» The problem
Rewrite the items from the line holding "パズル (193, 2403)" through the last one, inclusive, substituting "問題" for every "クイズ" and changing nothing else.

» Entries shown
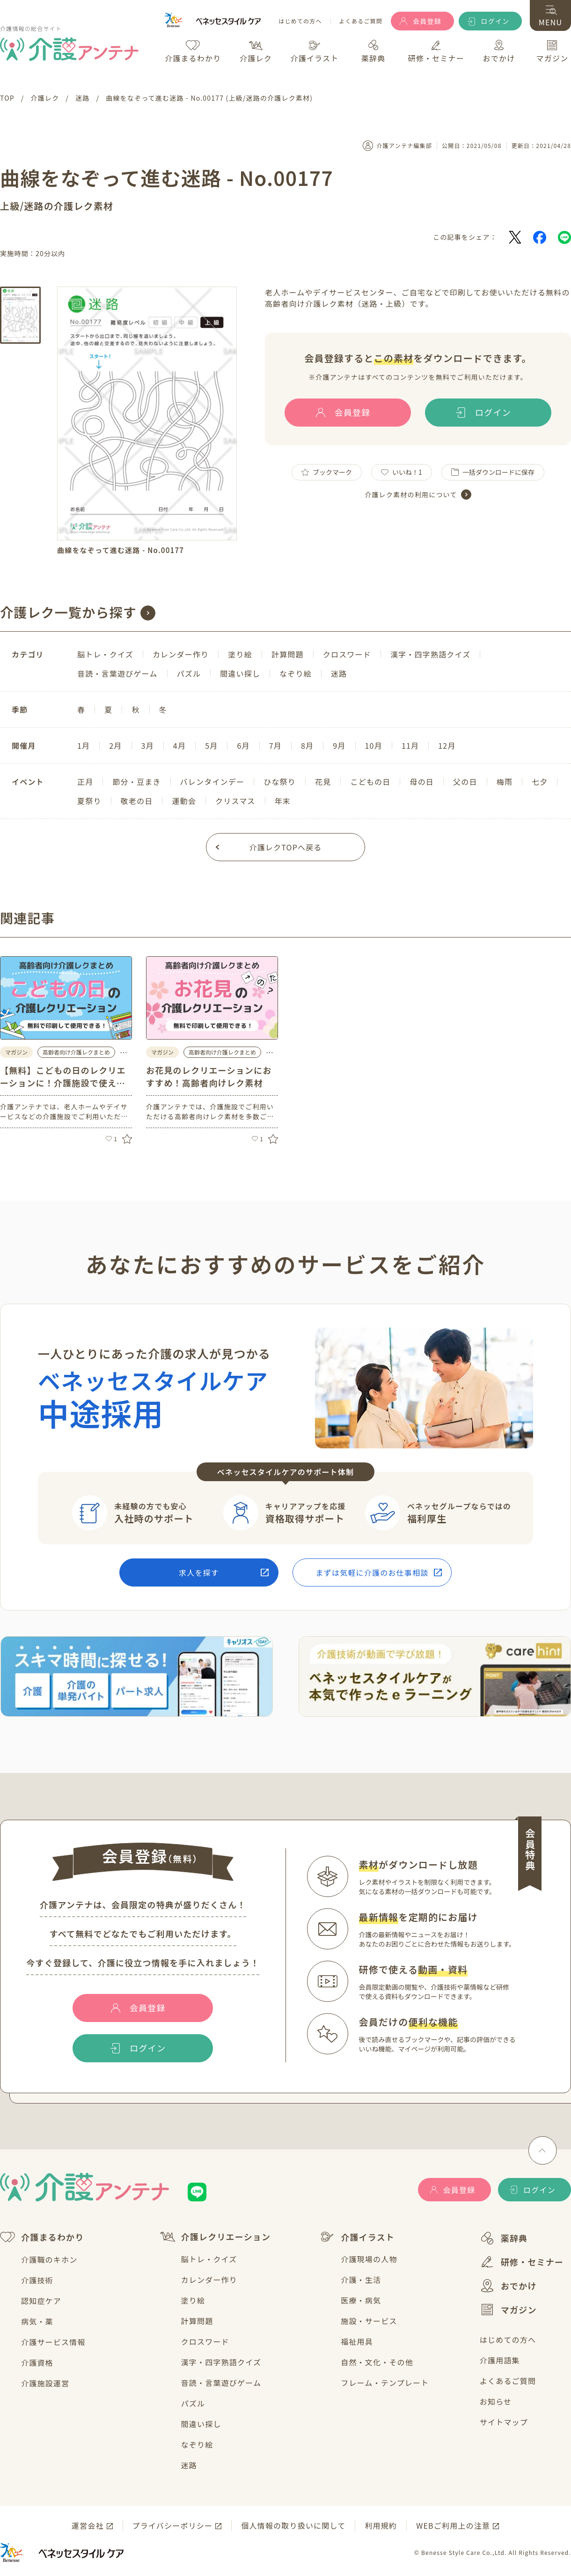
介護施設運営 (45, 2383)
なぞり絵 (197, 2444)
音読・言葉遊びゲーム (221, 2382)
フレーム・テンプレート (385, 2382)
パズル (193, 2403)
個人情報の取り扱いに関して (293, 2525)
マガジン (508, 2309)
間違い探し (201, 2423)
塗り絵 (193, 2300)
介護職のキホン (49, 2259)
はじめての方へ (300, 21)
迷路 (189, 2465)
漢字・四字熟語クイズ (221, 2362)
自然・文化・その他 (377, 2362)
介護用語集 (500, 2360)
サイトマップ (504, 2422)
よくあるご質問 (360, 21)
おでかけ (508, 2285)
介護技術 (37, 2280)
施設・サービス (369, 2320)
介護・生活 (361, 2279)
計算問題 (197, 2320)
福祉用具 (357, 2341)
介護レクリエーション (215, 2237)
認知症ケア (41, 2300)
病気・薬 (37, 2321)
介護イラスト (357, 2237)
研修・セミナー (522, 2261)
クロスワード (205, 2341)
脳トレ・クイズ (209, 2259)
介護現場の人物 (369, 2259)
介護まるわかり (42, 2237)
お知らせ (496, 2401)
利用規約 (381, 2525)
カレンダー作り (209, 2279)
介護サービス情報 (53, 2341)
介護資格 (37, 2362)
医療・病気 (361, 2300)
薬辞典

» Worked solution
パズル (193, 2403)
個人情報の取り扱いに関して (293, 2525)
マガジン (508, 2309)
間違い探し (201, 2423)
塗り絵 (193, 2300)
介護職のキホン (49, 2259)
はじめての方へ (300, 21)
迷路 (189, 2465)
漢字・四字熟語問題 (221, 2362)
自然・文化・その他 (377, 2362)
介護用語集 (500, 2360)
サイトマップ (504, 2422)
よくあるご質問 (360, 21)
おでかけ (508, 2285)
介護技術 (37, 2280)
施設・サービス (369, 2320)
介護・生活 (361, 2279)
計算問題 (197, 2320)
福祉用具 (357, 2341)
介護レクリエーション (215, 2237)
認知症ケア (41, 2300)
病気・薬 (37, 2321)
介護イラスト (357, 2237)
研修・セミナー (522, 2261)
クロスワード (205, 2341)
脳トレ・問題 (209, 2259)
介護現場の人物 (369, 2259)
介護まるわかり (42, 2237)
お知らせ (496, 2401)
利用規約 (381, 2525)
カレンダー作り (209, 2279)
介護サービス情報 (53, 2341)
介護資格 (37, 2362)
医療・病気 (361, 2300)
薬辞典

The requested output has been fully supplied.